Using the Prompt Book
The Prompt Book is a collection of curated and user-created prompts that give you a head start in conversations. Instead of crafting the perfect request from scratch, browse prompts by category and use them as templates.
Browsing prompts
Navigate to Prompts in the sidebar. Prompts are organized by category (coding, writing, analysis, education, etc.) and tagged with difficulty levels. Each prompt card shows:
- The prompt text and description
- The recommended agent (if any)
- Difficulty level and category
- Community rating and usage count
Using a prompt
Click any prompt to open it. From there you can:
- Use in chat — Opens a new conversation pre-filled with the prompt.
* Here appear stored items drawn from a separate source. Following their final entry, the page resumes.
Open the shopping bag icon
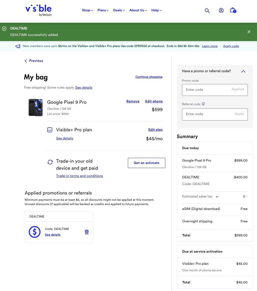This screenshot has height=291, width=257. pyautogui.click(x=233, y=11)

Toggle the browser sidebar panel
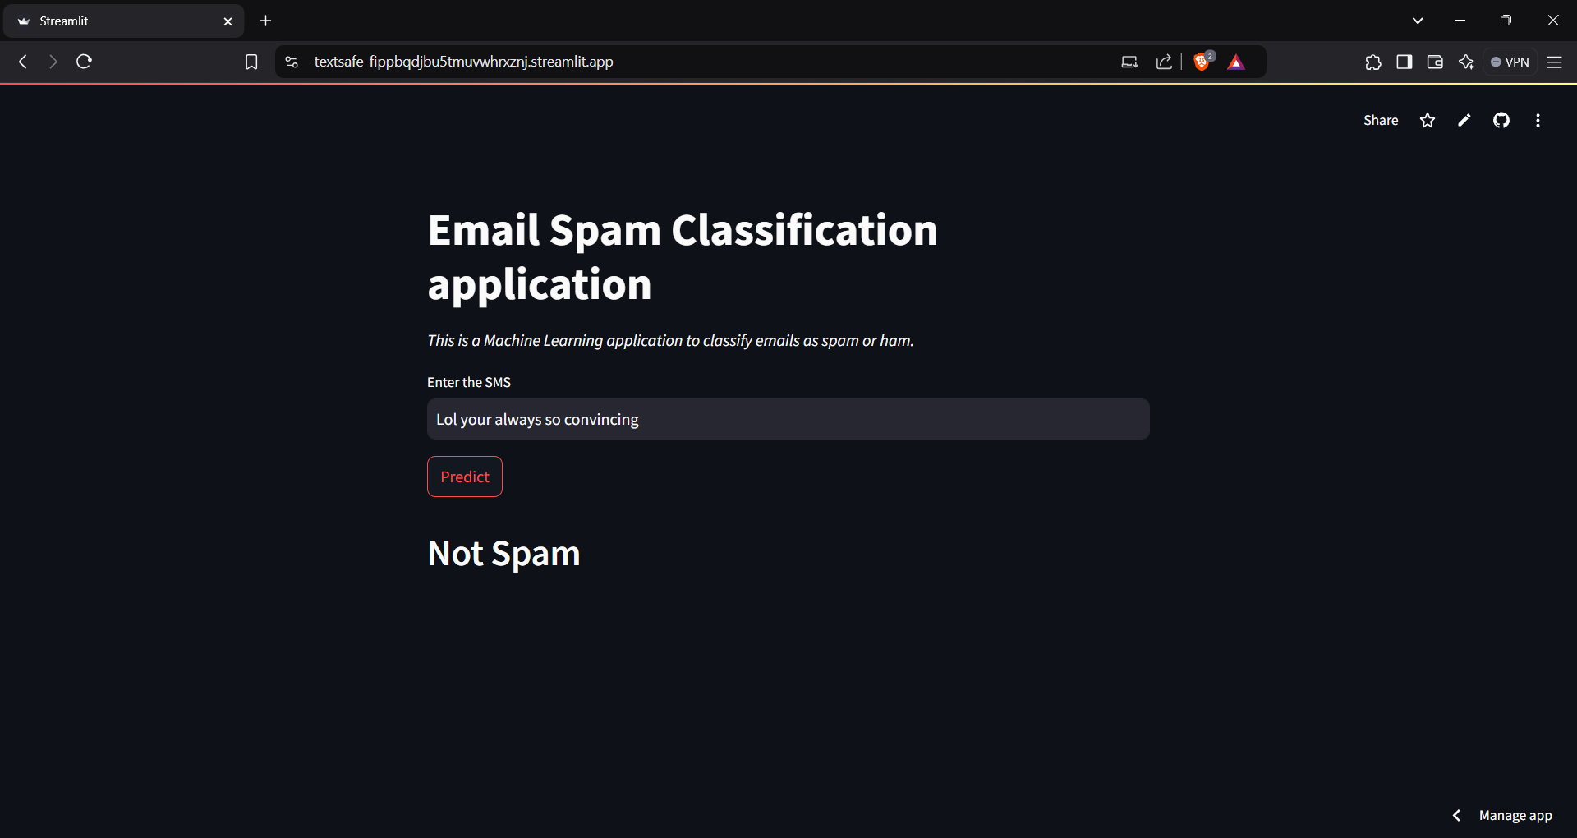[1405, 62]
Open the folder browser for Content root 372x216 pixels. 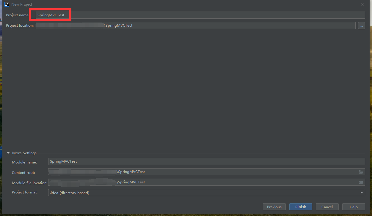(x=361, y=172)
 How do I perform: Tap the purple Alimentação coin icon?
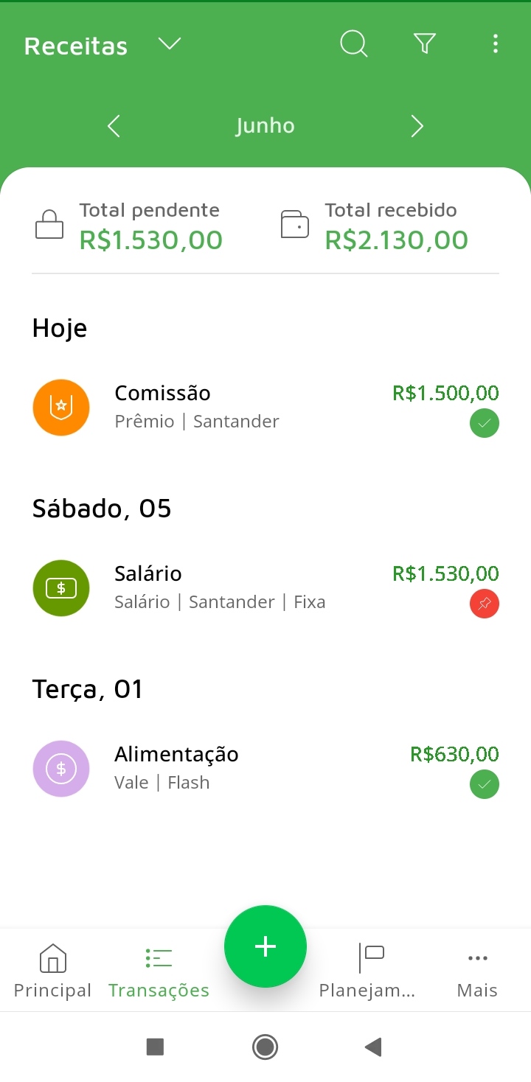[x=61, y=769]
Select an agent and send.
- Copy — Copy the prompt text to paste into an existing conversation.
- Save to favorites — Star the prompt for quick access later (up to 20 favorites).
Creating your own prompts
Click Create Prompt to add your own:
- Write the prompt text — be specific and detailed.
- Add a title and description so others can understand what it does.
- Assign a default agent (optional) — the agent that works best with this prompt.
- Choose visibility: Public (visible to everyone), Organization (your team), or Private (just you).
- Add category tags to help others find it.
Tips for effective prompts
- Include context: "You are a senior TypeScript developer reviewing a Pull Request" is better than "Review this code."
- Specify the output format: "Respond with a numbered list of issues, each with severity (high/medium/low) and a suggested fix."
- Add constraints: "Keep the response under 500 words" or "Focus only on security concerns."
- Use placeholders: Write prompts with
[TOPIC] or [CODE] so they're reusable — users fill in the blanks.